The songs highlighted in blue are the ten that I curated. As you listen to the songs, do any of the classifications match with a mood you would selected?
References
Bhat, A.S., et al. (2014). An Efficient Classification Algorithm for Music Mood Detection in Western and Hindi Music Using Audio Feature Extraction. 2014 Fifth International Conference on Signal and Image Processing, 2014, pp. 359-364.
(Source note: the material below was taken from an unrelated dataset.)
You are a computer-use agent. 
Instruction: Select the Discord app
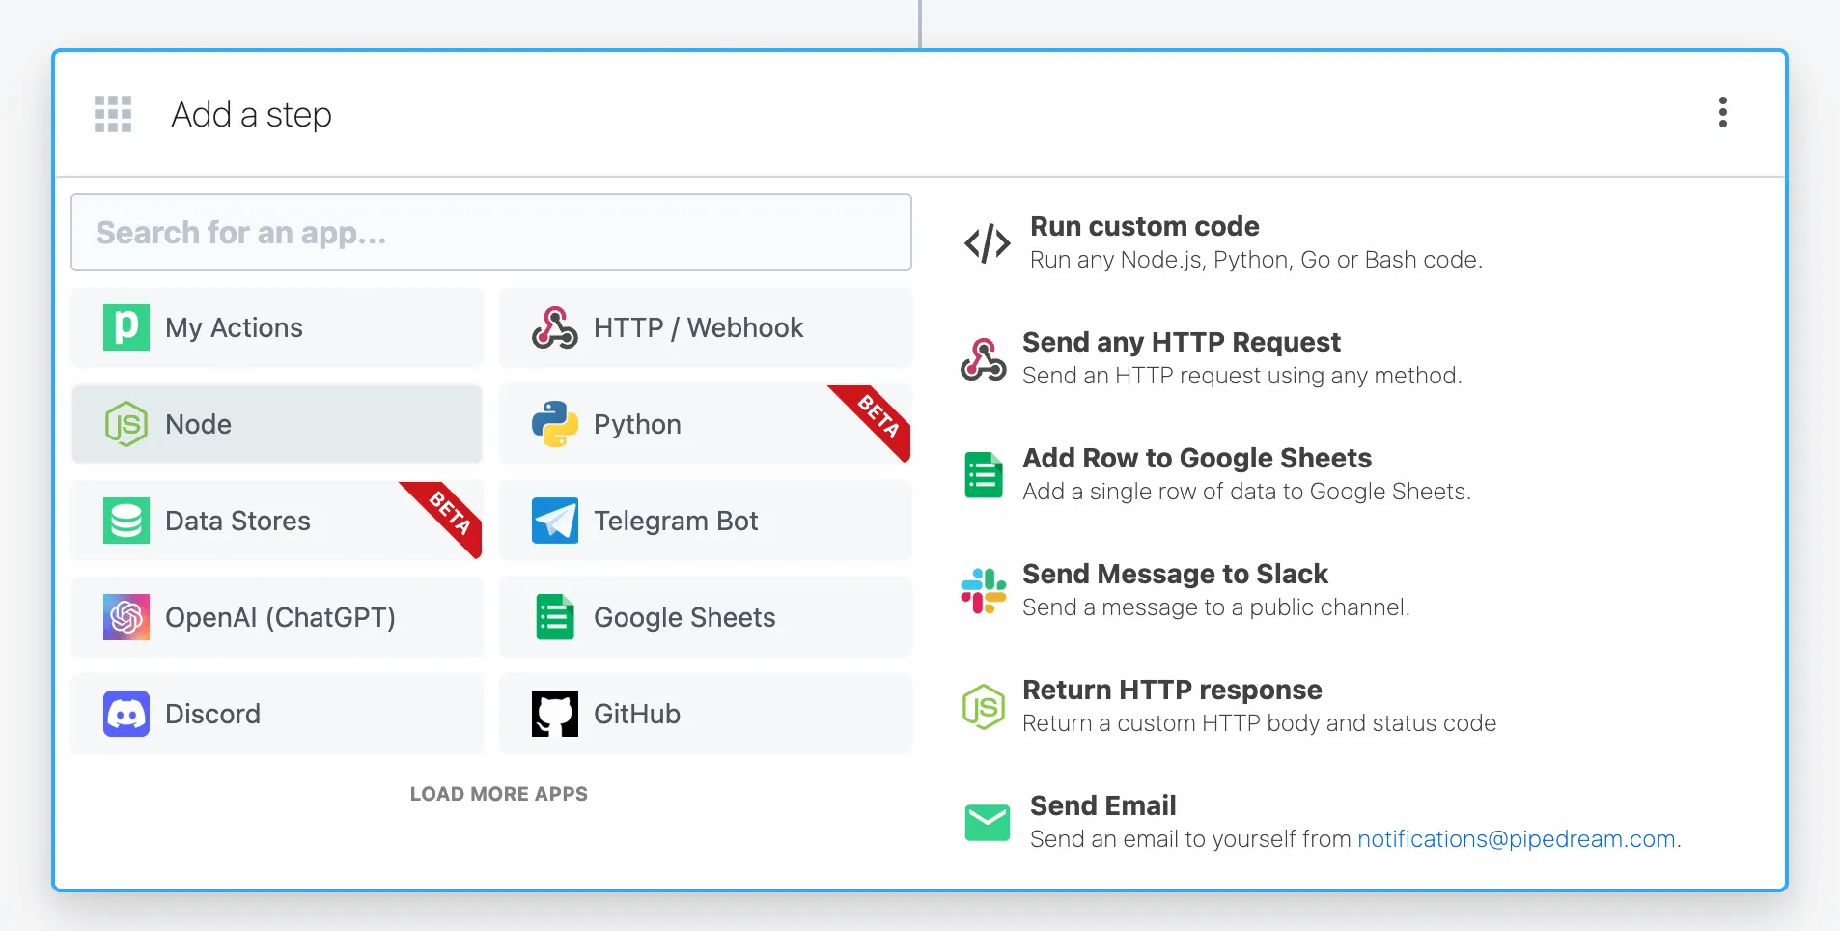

Brown University. (2017, July 11). Abby Smith Rumsey: “Digital Memory: What Can We Afford to Lose?” [Video]. YouTube. https://www.youtube.com/watch?v=FBrahqg9ZMc
NASA Jet Propulsion Laboratory. (n.d.) Voyager. What’s happening now? Retrieved October 29, 2021 from https://voyager.jpl.nasa.gov/
Taylor, D. (Host). (2019, April 22). Voyager Golden Record. [Audio podcast episode]. In Twenty Thousand Hertz. Defacto Sound. https://www.20k.org/episodes/voyagergoldenrecord
DEREKDOHERTY
November 7, 2021 — 11:46 am
Hi DeeDee, I like how you took quite a scientific approach to this task and tweaked the mood classification algorithm. When starting out on this project I also thought about sorting according to mood or emotions, but I hadn’t thought of using an algorithm like the one you used. When you analyzed the songs based on pitch, rhythm, timbre and intensity did it for the most part conform with your own feelings about the song or were there surprises?
Nick Hall
November 28, 2021 — 11:01 am
This was such an interesting approach to the task, and it’s really interesting too that even though we took very different routes we ended up with about 50% of the same choices. I love the idea of classifying by mood + instrumentation + continent. In a way it seems like a much less subjective approach than “beauty.”